## Stated goal
Reproduce the records below word for word, changing nothing.

## Records for this exercise
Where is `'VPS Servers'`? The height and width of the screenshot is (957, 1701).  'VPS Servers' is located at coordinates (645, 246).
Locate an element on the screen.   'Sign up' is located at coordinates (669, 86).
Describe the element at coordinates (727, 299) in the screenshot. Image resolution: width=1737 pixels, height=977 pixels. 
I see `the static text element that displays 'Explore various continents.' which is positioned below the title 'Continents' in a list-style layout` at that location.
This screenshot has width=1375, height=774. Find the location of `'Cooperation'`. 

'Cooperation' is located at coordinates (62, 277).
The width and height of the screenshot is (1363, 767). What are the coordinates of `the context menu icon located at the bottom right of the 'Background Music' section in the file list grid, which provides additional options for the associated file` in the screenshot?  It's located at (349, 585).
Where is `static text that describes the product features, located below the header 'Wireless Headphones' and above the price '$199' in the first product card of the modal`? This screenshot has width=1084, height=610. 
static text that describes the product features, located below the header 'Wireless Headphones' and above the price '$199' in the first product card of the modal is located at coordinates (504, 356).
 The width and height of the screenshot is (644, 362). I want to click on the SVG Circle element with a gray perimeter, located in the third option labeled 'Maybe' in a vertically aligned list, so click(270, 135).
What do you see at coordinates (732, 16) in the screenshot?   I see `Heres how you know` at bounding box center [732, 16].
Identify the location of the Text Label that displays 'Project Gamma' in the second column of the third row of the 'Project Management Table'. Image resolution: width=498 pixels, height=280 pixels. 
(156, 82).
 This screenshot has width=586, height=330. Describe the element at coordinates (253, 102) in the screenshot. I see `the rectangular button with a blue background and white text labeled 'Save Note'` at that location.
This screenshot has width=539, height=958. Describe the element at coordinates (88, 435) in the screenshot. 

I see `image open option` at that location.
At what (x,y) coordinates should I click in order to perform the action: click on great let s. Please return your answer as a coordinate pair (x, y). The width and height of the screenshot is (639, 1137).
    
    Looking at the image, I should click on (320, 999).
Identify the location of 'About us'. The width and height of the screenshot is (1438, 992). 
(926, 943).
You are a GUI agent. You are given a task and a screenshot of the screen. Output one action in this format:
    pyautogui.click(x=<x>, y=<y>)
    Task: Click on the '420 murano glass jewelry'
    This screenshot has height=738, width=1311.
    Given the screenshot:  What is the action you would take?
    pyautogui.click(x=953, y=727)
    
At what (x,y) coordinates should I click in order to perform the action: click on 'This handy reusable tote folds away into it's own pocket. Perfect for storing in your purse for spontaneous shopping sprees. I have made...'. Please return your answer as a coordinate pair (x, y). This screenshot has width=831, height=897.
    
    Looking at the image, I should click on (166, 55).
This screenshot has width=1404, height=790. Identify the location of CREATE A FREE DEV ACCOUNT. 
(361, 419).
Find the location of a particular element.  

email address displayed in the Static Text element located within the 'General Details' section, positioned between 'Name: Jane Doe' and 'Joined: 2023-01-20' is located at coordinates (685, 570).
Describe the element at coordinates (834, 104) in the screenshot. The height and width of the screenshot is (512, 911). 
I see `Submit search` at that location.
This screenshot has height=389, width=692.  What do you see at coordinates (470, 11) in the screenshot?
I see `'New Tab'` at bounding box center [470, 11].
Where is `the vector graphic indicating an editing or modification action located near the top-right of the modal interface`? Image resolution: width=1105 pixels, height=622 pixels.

## Solution to the exercise
Where is `'VPS Servers'`? The height and width of the screenshot is (957, 1701).  'VPS Servers' is located at coordinates (645, 246).
Locate an element on the screen.   'Sign up' is located at coordinates (669, 86).
Describe the element at coordinates (727, 299) in the screenshot. Image resolution: width=1737 pixels, height=977 pixels. 
I see `the static text element that displays 'Explore various continents.' which is positioned below the title 'Continents' in a list-style layout` at that location.
This screenshot has width=1375, height=774. Find the location of `'Cooperation'`. 

'Cooperation' is located at coordinates (62, 277).
The width and height of the screenshot is (1363, 767). What are the coordinates of `the context menu icon located at the bottom right of the 'Background Music' section in the file list grid, which provides additional options for the associated file` in the screenshot?  It's located at (349, 585).
Where is `static text that describes the product features, located below the header 'Wireless Headphones' and above the price '$199' in the first product card of the modal`? This screenshot has width=1084, height=610. 
static text that describes the product features, located below the header 'Wireless Headphones' and above the price '$199' in the first product card of the modal is located at coordinates (504, 356).
 The width and height of the screenshot is (644, 362). I want to click on the SVG Circle element with a gray perimeter, located in the third option labeled 'Maybe' in a vertically aligned list, so click(270, 135).
What do you see at coordinates (732, 16) in the screenshot?   I see `Heres how you know` at bounding box center [732, 16].
Identify the location of the Text Label that displays 'Project Gamma' in the second column of the third row of the 'Project Management Table'. Image resolution: width=498 pixels, height=280 pixels. 
(156, 82).
 This screenshot has width=586, height=330. Describe the element at coordinates (253, 102) in the screenshot. I see `the rectangular button with a blue background and white text labeled 'Save Note'` at that location.
This screenshot has width=539, height=958. Describe the element at coordinates (88, 435) in the screenshot. 

I see `image open option` at that location.
At what (x,y) coordinates should I click in order to perform the action: click on great let s. Please return your answer as a coordinate pair (x, y). The width and height of the screenshot is (639, 1137).
    
    Looking at the image, I should click on (320, 999).
Identify the location of 'About us'. The width and height of the screenshot is (1438, 992). 
(926, 943).
You are a GUI agent. You are given a task and a screenshot of the screen. Output one action in this format:
    pyautogui.click(x=<x>, y=<y>)
    Task: Click on the '420 murano glass jewelry'
    This screenshot has height=738, width=1311.
    Given the screenshot:  What is the action you would take?
    pyautogui.click(x=953, y=727)
    
At what (x,y) coordinates should I click in order to perform the action: click on 'This handy reusable tote folds away into it's own pocket. Perfect for storing in your purse for spontaneous shopping sprees. I have made...'. Please return your answer as a coordinate pair (x, y). This screenshot has width=831, height=897.
    
    Looking at the image, I should click on (166, 55).
This screenshot has width=1404, height=790. Identify the location of CREATE A FREE DEV ACCOUNT. 
(361, 419).
Find the location of a particular element.  

email address displayed in the Static Text element located within the 'General Details' section, positioned between 'Name: Jane Doe' and 'Joined: 2023-01-20' is located at coordinates (685, 570).
Describe the element at coordinates (834, 104) in the screenshot. The height and width of the screenshot is (512, 911). 
I see `Submit search` at that location.
This screenshot has height=389, width=692.  What do you see at coordinates (470, 11) in the screenshot?
I see `'New Tab'` at bounding box center [470, 11].
Where is `the vector graphic indicating an editing or modification action located near the top-right of the modal interface`? Image resolution: width=1105 pixels, height=622 pixels.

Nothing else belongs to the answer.